Required work>
(a) In the local OOR detection tutorial, which two cell types include simulated OOR shifted cell states?
(b) List every module that the code in the local OOR detection tutorial imports with an import statement.
(c) Reproduce the local OOR detection tutorial word for word, from "sc.tl.umap(A_sim_)" up to and including "(A_sim_.obs['dataset_group'].values == 'query').astype(int)".

Local OOR detection#
In this tutorial, we will go through the methods for local OOR detection. We recommend that users first read the Introduction to Global and Local OOR Detection section and then choose the method that best suits their needs. Here, we use a preprocessed pseudo-disease dataset as an example.
[27]:
## load epipack package
# !pip install --upgrade epipackpy
import scanpy as sc
import numpy as np
import pandas as pd
import epipackpy as epk
print(epk.__version__)
1.0.1dev4
[8]:
import seaborn as sns
import warnings
warnings.filterwarnings("ignore")
sc.set_figure_params(figsize=(6, 6), frameon=False)
sns.set_theme()
Load the simulated data.
[3]:
A_sim_ = sc.read_h5ad("Fig5_experiment/pbmc_local_oor_detection_result.h5ad")
Please make sure your data also include an obs column named “dataset_group”, in which it contains “query” and “atlas” labels. This can be easily added by using
REF_DATASET.obs['dataset_group'] = 'atlas'
QUUERY_DATASET.obs['dataset_group'] = 'query'
before integration with the query.
[5]:
#dataset.obs['dataset_group']
A_sim_.obs['dataset_group']
[5]:
AAACGAAAGACGTCAG-1 query
AAACGAAAGATTGACA-1 query
AAACGAAAGGGTCCCT-1 query
AAACGAACAATTGTGC-1 query
AAACGAACACTCGTGG-1 query
...
TTTGTGTTCGGTACGC-1 atlas
TTTGTGTTCTAATCCT-1 atlas
TTTGTTGGTAAGGTTT-1 atlas
TTTGTTGGTTAGGATT-1 atlas
TTTGTTGGTTTGGGCG-1 atlas
Name: dataset_group, Length: 33307, dtype: category
Categories (2, object): ['atlas', 'query']
Here we first visualization our simulated dataset. The OOR state shows the simulated local OOR cells. Please see our paper for data simulation method.
[9]:
sc.pp.neighbors(A_sim_, n_neighbors=50, use_rep='z_ref')
sc.tl.umap(A_sim_)
#sc.tl.leiden(tmp, resolution=1.5)
sc.pl.umap(A_sim_, color=['cell_type_new', 'batch_id',"OOR_state"], ncols=2, wspace=0.6)
Here we can find that CD14 Monocytes and NK cells both include simulated OOR shifted cell states (batch 1 and 2 are query). Next, we train the local OOR detector.
[10]:
Z = A_sim_.obsm['z_ref']
y = (A_sim_.obs['dataset_group'].values == 'query').astype(int)
batches = A_sim_.obs['batch_id'].values
res = epk.ml.local_oor_detector(
Z, y, batches,
k=30,
T=20, seed=2048
)
- Constructing edge features...
- Training kernel on cuda (fp32) ...
Epochs: 100%|██████████| 50/50 [00:30<00:00, 1.64it/s, kernel_converge_loss=0.127]
- Running BRP on the graph...
- FDR control with significance value 0.1 ...
- Done!

Information shown>
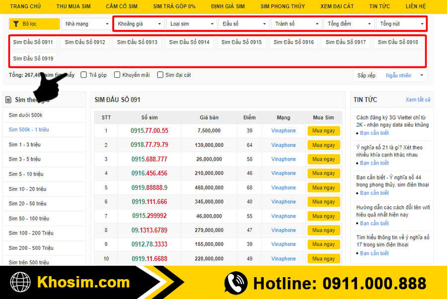Viewport: 447px width, 299px height.
Task: Click Mua ngay for sim 0919.111.666
Action: click(x=323, y=202)
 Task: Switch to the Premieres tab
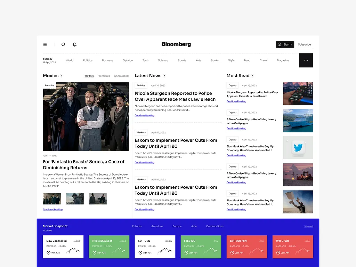(x=104, y=76)
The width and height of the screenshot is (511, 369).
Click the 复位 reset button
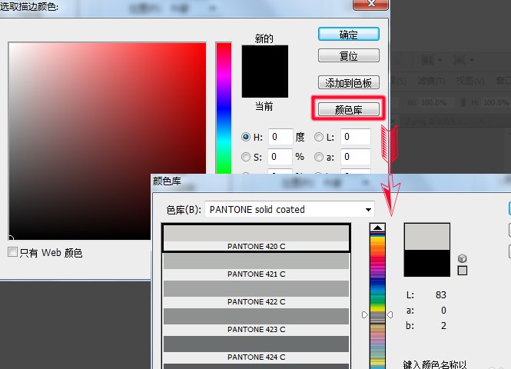[x=348, y=56]
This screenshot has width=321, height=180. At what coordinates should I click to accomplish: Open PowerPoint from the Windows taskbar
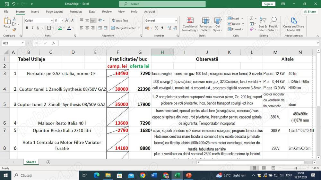tap(188, 175)
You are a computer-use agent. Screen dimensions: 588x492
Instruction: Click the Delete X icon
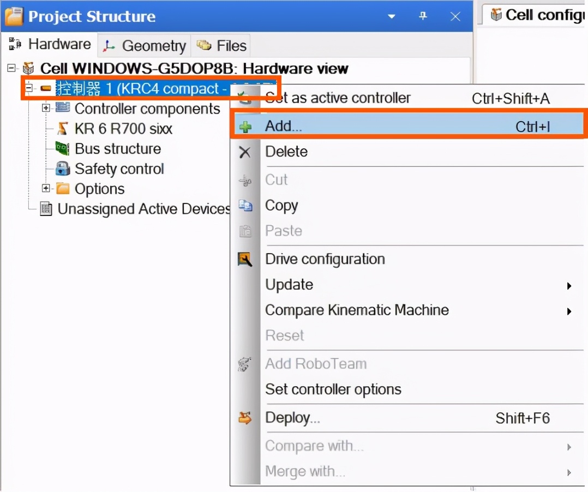[245, 152]
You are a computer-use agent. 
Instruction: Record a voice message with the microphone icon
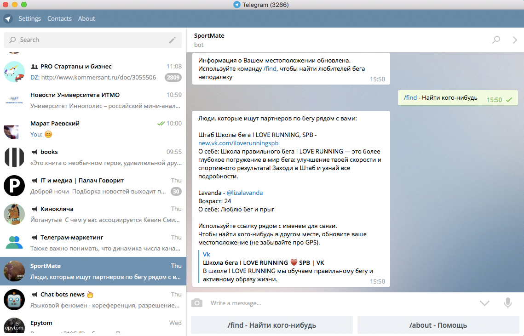pos(507,303)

Written answers>
(a) CD14 Monocytes and NK cells

(b) scanpy, numpy, pandas, epipackpy, seaborn, warnings

(c)
sc.tl.umap(A_sim_)
#sc.tl.leiden(tmp, resolution=1.5)
sc.pl.umap(A_sim_, color=['cell_type_new', 'batch_id',"OOR_state"], ncols=2, wspace=0.6)
Here we can find that CD14 Monocytes and NK cells both include simulated OOR shifted cell states (batch 1 and 2 are query). Next, we train the local OOR detector.
[10]:
Z = A_sim_.obsm['z_ref']
y = (A_sim_.obs['dataset_group'].values == 'query').astype(int)